99 Tage im Amt Spendierfreudiger Biden platziert einen Seitenhieb auf die Schweiz

Von Philipp Dahm

29.4.2021

Joe Biden zieht Bilanz – und präsentiert weitere ehrgeizige Ziele. Der Ausbau des Wohlfahrtsstaates dürfte teuer werden. Gleichzeitig sagt er «Steueroasen» wie der Schweiz den Kampf an.

Von Philipp Dahm

Statt 1600 Zuhörern im Kapitol durften nur 200 Abgeordnete dabei sein, die per Los ausgewählt worden sind. Die Sitzung wird traditionell vom Vizepräsidenten und dem Sprecher des Repräsentantenhauses geführt – beziehungsweise der Vizepräsidentin und der Sprecherin: Mit Kamala Harris und Nancy Pelosi sind erstmal ausschliesslich Frauen in der Verantwortung.

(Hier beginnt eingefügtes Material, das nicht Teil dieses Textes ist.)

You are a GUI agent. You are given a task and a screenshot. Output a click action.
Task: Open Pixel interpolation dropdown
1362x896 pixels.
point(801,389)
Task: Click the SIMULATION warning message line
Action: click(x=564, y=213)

«Kein Präsident hat von diesem Podium jemals diese Worte gesagt», hält Joe Biden dann auch bei der Begrüssung der beiden fest. Und der Demokrat kündigt an: «Ich bin gekommen, um heute Abend über Krisen und Chancen zu sprechen.» Die Botschaft: «Das Leben kann einen niederschlagen. Aber in Amerika bleiben wir niemals am Boden.»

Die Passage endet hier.